India may soon open to some of the world's most recognisable multi-brand retailers, the country's commerce minister, Anand Sharma, stated at the annual gathering of political leaders in Davos, Switzerland, in January.

In a meeting that was attended by senior officials from US supermarket giant Wal-Mart and Metro, Germany's largest retailer, Mr Sharma said that the Indian government is currently working towards allowing multi-brand retail companies to do business in the country, which has an estimated retail market value of $450bn.

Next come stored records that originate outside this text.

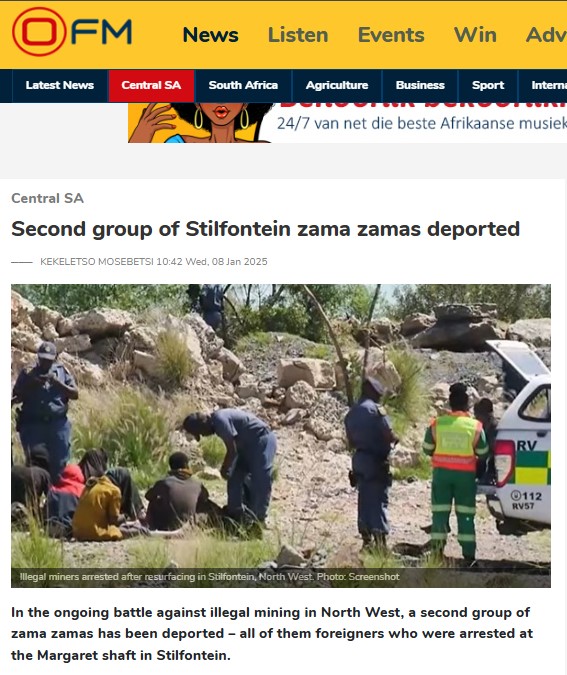Open the News menu
567x675 pixels.
pos(211,35)
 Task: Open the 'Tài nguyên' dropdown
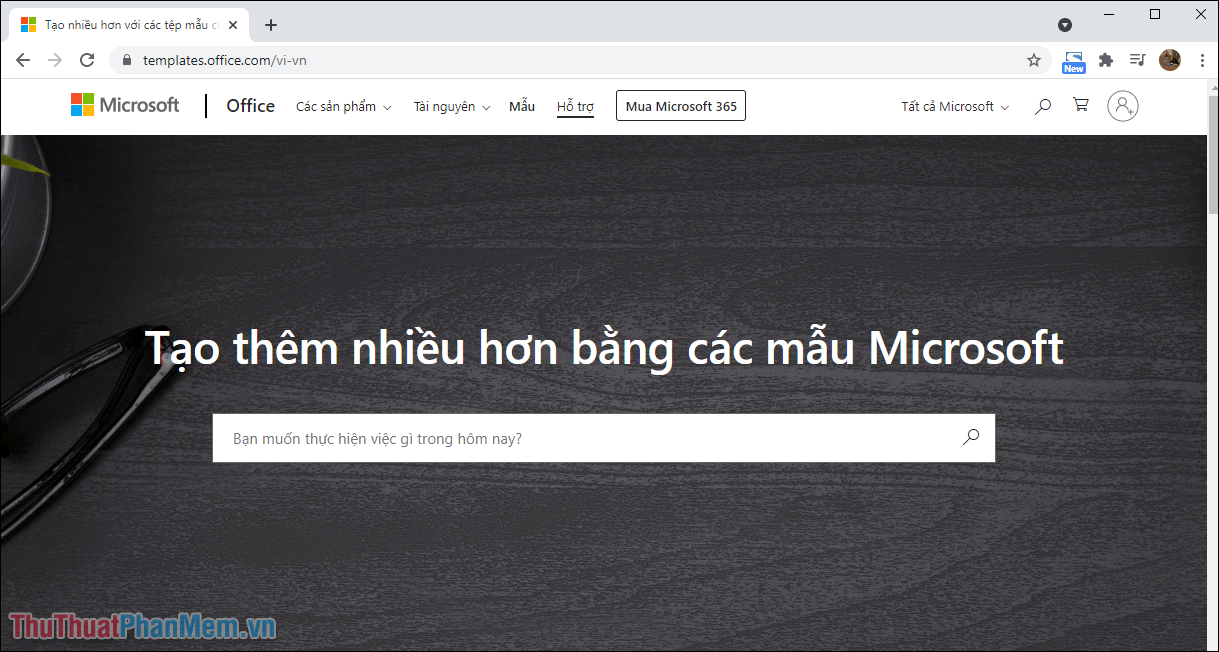pyautogui.click(x=451, y=105)
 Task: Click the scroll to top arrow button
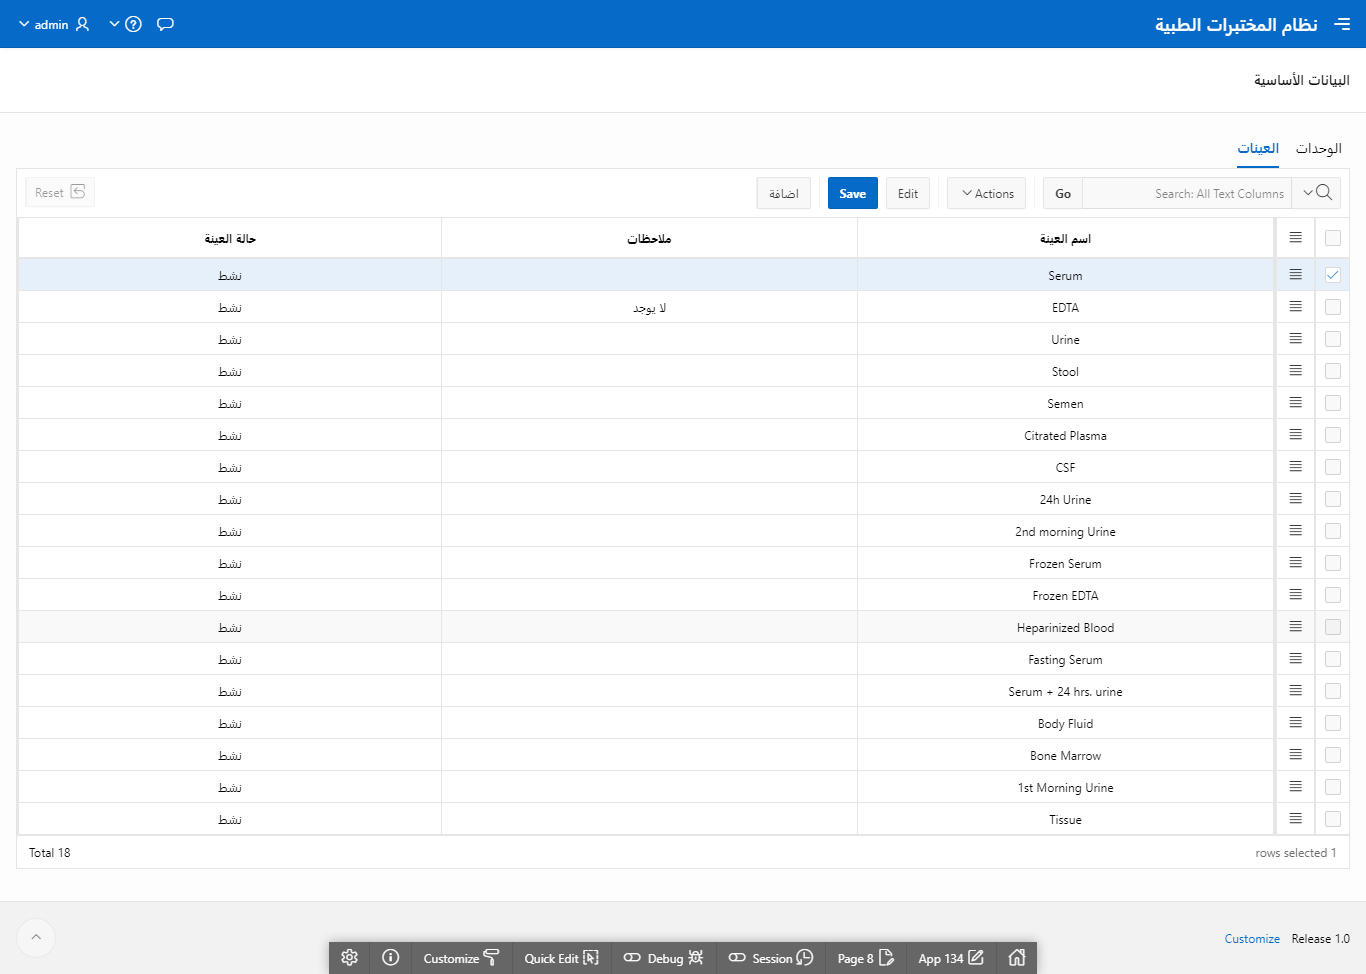[36, 938]
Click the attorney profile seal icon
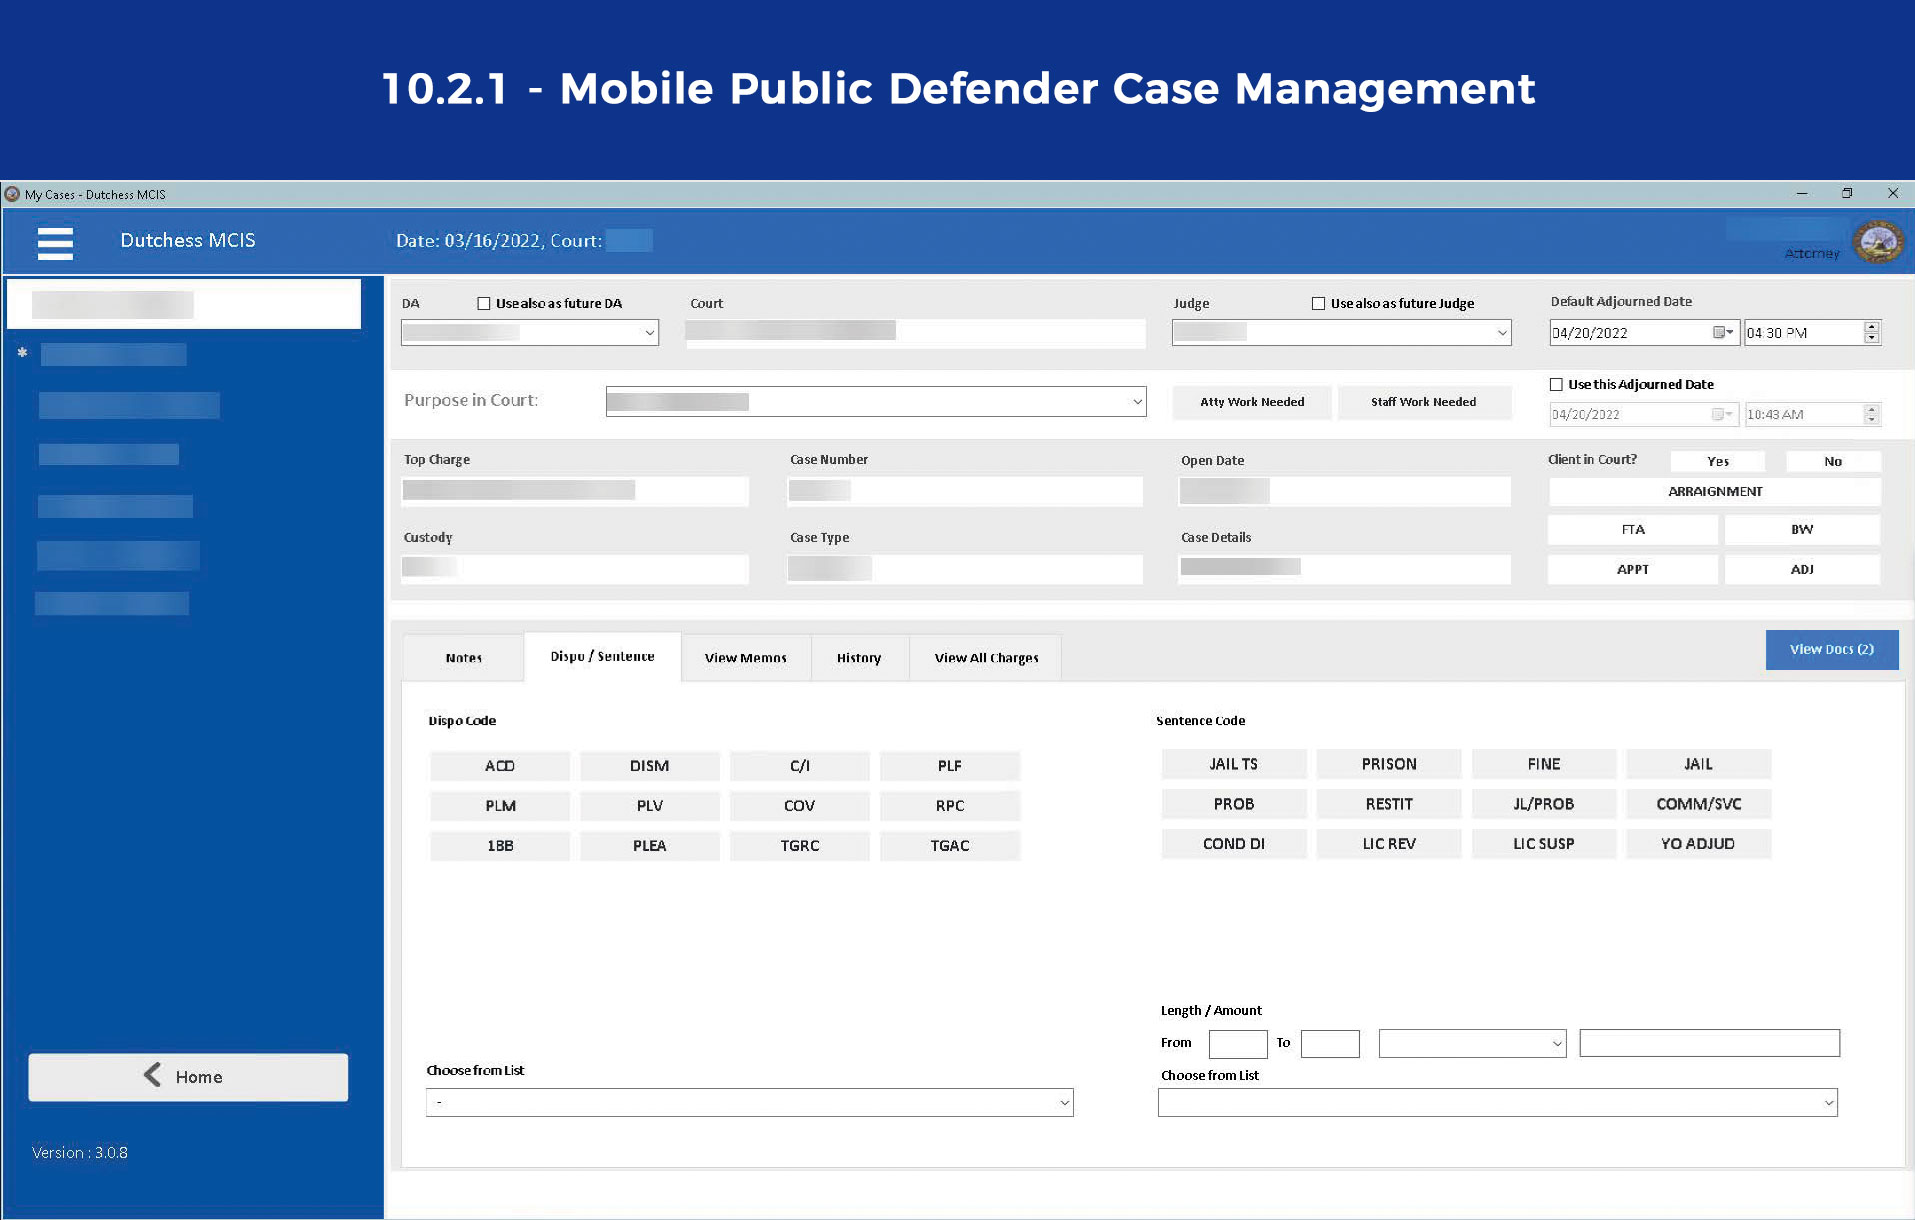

In December 2011, the Indian government suspended reforms to allow foreign companies to set up stores in the country. One month later, single-brand foreign retailers gained unrestricted access to the Indian retail market, as long as 30% of their goods were sourced locally. A further opening of these restrictions to foreign retailers will depend on an agreement being reached between partners within the United Progressive Alliance government and the opposition.

Meanwhile, also at the Davos event, global advisory firm Ernst & Young launched its Doing Business in India report. According to the report, the coming years will be marked by an increase in inward FDI projects in India. The size of India's market and its growing middle class will offset obstacles such as inadequate infrastructure and lack of governance, the report added.

Among the fastest growing sectors in India in 2011, in terms of new foreign ventures, are automotives, software and IT, and life sciences. However, despite a positive overall trend in the country's FDI environment, the number of new ventures in India's retail and infrastructure sectors has been in decline, a trend the changing of the retail investment rules in the country could go some way to reversing.